Quant à lui, le ténor Giuseppe Filianoti (Il duca di Mantova) est un Duc d'une rare beauté. Jouant de son physique, le ténor italien transpire la noblesse nonchalante, l'aisance provocante et l'arrogance de son rang. Dominant le plateau d'un instrument vocal qui n'est pas sans rappeler ceux de Luis Lima ou de Neil Shicoff, Giuseppe Filianoti chante ses romances avec une facilité déconcertante. Pourtant, quand au dernier acte, il abandonne sa suprématie vocale pour se laisser envahir par l'intrigue verdienne, son talent grandit encore. On lui pardonnera donc que ses "angeli" soient des "angioli". On pardonnait plus encore à Franco Corelli !

Dans les rôles secondaires, si la mezzo Isabelle Henriquez (Giovanna/Maddalena) est particulièrement convaincante dans son rôle de la soeur d'un Jean Teitgen (Sparafucile) bien en place, Ruben Amoretti (Il conte di Monterone) donne un relief ignoré son personnage. D'une voix rageuse mais admirablement bien conduite, il offre un éclairage nouveau et intéressant à un rôle souvent effacé parce que distribué à des chanteurs en fin de carrière.

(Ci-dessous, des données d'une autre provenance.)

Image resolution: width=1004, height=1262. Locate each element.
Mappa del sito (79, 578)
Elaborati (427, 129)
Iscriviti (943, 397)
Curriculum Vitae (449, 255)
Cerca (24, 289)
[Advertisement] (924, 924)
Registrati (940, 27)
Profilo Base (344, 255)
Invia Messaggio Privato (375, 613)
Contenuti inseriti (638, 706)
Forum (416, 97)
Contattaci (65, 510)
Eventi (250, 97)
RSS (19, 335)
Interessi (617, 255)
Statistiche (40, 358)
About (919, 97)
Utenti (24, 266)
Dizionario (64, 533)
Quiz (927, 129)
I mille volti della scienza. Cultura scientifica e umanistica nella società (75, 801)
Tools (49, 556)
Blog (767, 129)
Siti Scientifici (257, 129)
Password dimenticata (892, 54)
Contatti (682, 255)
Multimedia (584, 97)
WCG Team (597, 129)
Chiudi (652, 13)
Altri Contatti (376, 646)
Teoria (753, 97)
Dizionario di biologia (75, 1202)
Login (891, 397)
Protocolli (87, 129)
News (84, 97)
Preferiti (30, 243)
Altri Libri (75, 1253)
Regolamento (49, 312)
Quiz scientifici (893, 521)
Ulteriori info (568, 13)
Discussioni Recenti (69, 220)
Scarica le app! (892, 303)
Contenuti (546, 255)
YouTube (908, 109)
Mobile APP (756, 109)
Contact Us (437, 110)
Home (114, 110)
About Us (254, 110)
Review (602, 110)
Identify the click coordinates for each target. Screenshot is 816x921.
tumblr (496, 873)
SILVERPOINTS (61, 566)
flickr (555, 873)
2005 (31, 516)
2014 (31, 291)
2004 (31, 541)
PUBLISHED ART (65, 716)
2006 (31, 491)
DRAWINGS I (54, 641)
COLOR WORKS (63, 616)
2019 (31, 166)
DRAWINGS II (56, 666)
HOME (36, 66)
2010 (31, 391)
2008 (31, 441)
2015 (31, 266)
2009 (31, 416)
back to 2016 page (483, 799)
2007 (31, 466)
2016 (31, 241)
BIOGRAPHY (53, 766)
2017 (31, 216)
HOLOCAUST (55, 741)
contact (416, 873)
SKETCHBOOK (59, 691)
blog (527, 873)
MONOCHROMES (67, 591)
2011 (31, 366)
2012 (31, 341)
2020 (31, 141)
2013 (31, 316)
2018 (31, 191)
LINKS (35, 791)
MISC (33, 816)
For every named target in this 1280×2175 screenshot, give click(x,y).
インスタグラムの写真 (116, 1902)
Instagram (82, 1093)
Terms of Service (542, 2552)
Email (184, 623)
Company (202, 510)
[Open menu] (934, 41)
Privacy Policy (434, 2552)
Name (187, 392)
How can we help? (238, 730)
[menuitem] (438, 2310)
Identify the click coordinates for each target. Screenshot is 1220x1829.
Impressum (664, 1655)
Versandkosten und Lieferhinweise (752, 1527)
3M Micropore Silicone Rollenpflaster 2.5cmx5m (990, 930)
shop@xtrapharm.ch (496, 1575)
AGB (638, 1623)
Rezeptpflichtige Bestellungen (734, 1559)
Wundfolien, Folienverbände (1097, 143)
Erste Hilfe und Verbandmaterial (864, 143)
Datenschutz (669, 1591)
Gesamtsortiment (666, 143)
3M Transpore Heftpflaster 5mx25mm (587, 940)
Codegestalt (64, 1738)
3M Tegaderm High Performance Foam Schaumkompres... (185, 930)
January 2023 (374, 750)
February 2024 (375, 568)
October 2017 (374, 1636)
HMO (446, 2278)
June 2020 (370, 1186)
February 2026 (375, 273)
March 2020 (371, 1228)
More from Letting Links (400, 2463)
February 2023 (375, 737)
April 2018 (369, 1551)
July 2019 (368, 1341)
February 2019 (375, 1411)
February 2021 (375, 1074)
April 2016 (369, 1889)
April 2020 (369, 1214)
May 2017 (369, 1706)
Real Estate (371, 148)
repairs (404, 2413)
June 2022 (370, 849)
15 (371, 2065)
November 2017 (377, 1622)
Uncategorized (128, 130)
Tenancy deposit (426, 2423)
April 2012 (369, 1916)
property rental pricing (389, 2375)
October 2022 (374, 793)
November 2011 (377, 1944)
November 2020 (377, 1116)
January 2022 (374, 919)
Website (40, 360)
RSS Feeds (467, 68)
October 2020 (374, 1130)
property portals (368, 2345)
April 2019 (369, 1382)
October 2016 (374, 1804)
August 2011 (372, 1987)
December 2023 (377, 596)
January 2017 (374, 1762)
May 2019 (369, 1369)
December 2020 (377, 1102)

Dirigeant l'Orchestre de Chambre de Lausanne, le chef italien Paolo Arrivabeni semble s'en tenir à la stricte observance de la partition verdienne. On aurait aimé qu'il assouplisse sa musique pour que mieux s'expriment la sentimentalité, les débordements de l'expression belcantiste. Les fréquentes oeillades des chanteurs en direction de la fosse d'orchestre dues à la crainte de n'être pas dans le temps exact désiré par le chef ont souvent pour effet de casser l'expression théâtrale. La qualité des chanteurs réunis sur la scène lausannoise ne requérait certainement pas cette rigueur. A noter encore l'excellente prestation du Choeur de l'Opéra de Lausanne comme un cadeau fait au retour bienvenu de sa chef Véronique Carrot.